▶ **WRITTEN TASKS**:
(a) From the forum thread about the high-priced farm, reproduce word for word the part that opens with the words containing "## CowboyRam (Dec" and closes with "(Aug 20, 2011)".
(b) Name every distinct username that posts in the forum thread about the high-priced farm, listing each one only once.

▶ **DOCUMENT EXCERPT**:
===

# Another high priced farm



## CowboyRam (Dec 13, 2015)

Here is another high priced farm. Although it does have two houses and several other building on it. It also very close to town. It does appear that all the equipment and the livestock go with it.

http://www.haydenoutdoors.com/land-for-sale/riverton-hay-farm


----------



## Teslan (Aug 20, 2011)

Where you are do the ditch companies have to do a lot of legal work to protect the water rights? Our ditch company spends about $200k a yeah in legal fees for engineering expenses, legal fees to keep cities from stealing water rights.


----------



## Vol (Jul 5, 2009)

CowboyRam said:


> Here is another high priced farm. Although it does have two houses and several other building on it. It also very close to town. It does appear that all the equipment and the livestock go with it.
> 
> http://www.haydenoutdoors.com/land-for-sale/riverton-hay-farm


Is other comparables in the area also bringing $10K per acre? That seems very high.

Regards, Mike


----------



## NewBerlinBaler (May 30, 2011)

Couple of comments come immediately to mind:

1) This is Wyoming so most of your neighbors probably have 10,000 acres that they only paid a few hundred thousand dollars for a few years ago.

2) Those houses seem pretty "Plain Jane" to me - especially for that price. Looks like housing the hired help would stay in.

3) Funny that the first photo that comes up in the ad is an irrigation ditch. You'd think the lead photo would be one of the houses or perhaps some of the outbuildings. I guess the realtor felt those structures wouldn't impress a potential buyer.


----------



## Vol (Jul 5, 2009)

NewBerlinBaler said:


> 3) Funny that the first photo that comes up in the ad is an irrigation ditch. You'd think the lead photo would be one of the houses or perhaps some of the outbuildings. I guess the realtor felt those structures wouldn't impress a potential buyer.

===

▶ **EXTRACTED ENTRIES**:
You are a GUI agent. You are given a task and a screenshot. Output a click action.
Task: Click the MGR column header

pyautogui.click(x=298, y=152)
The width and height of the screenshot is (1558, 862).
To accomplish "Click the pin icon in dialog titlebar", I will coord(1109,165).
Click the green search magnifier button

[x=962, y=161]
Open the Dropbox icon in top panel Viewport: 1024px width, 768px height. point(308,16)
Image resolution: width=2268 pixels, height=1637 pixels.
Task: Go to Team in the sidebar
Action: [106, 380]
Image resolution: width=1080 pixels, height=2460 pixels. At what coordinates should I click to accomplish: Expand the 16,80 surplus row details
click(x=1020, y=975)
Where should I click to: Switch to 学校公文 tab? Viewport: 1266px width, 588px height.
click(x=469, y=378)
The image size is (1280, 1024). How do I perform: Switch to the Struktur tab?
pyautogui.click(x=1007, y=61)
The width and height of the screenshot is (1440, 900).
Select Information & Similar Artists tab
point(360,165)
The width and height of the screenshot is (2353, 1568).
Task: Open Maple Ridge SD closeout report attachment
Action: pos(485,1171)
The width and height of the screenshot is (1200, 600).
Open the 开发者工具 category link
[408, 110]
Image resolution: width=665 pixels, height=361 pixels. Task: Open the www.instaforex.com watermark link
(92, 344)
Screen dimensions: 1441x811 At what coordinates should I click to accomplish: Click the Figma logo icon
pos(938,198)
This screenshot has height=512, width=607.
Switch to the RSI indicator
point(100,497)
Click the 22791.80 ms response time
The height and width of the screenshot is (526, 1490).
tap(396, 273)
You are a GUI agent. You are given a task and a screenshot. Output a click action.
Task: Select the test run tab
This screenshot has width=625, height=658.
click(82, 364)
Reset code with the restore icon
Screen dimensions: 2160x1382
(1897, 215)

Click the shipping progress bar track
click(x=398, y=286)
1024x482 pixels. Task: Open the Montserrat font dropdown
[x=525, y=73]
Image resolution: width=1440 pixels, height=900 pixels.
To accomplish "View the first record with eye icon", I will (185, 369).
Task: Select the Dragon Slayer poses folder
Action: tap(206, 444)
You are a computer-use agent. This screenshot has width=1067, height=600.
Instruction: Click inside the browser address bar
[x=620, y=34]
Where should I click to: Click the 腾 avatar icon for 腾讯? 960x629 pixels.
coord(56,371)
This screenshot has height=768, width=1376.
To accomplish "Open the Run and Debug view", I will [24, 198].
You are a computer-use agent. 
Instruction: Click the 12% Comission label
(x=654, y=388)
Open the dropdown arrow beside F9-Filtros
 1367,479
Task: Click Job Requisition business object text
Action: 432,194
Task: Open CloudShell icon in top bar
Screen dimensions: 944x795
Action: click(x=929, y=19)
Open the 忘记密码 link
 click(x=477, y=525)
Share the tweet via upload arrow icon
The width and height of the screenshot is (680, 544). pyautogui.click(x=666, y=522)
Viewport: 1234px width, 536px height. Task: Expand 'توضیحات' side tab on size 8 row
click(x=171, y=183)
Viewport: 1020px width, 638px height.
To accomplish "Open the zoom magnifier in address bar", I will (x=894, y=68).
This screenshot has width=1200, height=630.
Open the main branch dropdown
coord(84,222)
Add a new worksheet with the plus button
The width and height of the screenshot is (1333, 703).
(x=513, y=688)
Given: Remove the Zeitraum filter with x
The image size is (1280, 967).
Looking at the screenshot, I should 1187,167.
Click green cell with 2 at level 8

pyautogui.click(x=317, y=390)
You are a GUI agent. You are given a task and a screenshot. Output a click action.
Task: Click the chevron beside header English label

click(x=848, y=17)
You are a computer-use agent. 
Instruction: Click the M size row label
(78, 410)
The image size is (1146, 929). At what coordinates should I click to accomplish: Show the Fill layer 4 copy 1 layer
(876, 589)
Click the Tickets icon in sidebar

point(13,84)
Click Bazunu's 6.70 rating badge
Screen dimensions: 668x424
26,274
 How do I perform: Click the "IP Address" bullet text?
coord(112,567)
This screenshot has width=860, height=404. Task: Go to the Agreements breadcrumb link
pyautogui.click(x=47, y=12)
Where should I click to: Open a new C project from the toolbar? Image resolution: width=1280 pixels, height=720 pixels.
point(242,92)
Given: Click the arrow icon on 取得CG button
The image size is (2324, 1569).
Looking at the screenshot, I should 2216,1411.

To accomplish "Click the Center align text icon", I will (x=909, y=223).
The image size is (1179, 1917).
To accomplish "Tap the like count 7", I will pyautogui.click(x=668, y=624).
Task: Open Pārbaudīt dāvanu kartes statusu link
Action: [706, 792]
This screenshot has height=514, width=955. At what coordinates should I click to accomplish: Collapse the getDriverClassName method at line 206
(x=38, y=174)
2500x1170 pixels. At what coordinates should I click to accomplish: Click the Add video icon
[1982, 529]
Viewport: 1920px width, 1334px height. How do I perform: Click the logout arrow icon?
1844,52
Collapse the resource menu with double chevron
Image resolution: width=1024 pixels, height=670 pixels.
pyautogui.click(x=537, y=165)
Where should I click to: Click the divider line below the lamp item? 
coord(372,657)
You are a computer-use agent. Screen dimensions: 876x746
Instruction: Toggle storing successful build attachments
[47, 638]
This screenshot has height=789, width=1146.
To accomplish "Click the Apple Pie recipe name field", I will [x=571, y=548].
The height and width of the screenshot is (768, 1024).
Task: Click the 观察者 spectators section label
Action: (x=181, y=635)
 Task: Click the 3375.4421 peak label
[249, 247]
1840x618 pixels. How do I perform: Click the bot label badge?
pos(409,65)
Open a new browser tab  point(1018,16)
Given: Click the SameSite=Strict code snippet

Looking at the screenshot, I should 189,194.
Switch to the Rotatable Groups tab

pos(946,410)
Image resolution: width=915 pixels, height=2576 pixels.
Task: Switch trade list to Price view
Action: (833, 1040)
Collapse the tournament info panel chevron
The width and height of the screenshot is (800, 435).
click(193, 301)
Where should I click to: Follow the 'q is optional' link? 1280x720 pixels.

===

▶ **ANSWERS FOR THE TASKS**:
(a)
## CowboyRam (Dec 13, 2015)

Here is another high priced farm. Although it does have two houses and several other building on it. It also very close to town. It does appear that all the equipment and the livestock go with it.

http://www.haydenoutdoors.com/land-for-sale/riverton-hay-farm


----------



## Teslan (Aug 20, 2011)

(b)
CowboyRam
Teslan
Vol
NewBerlinBaler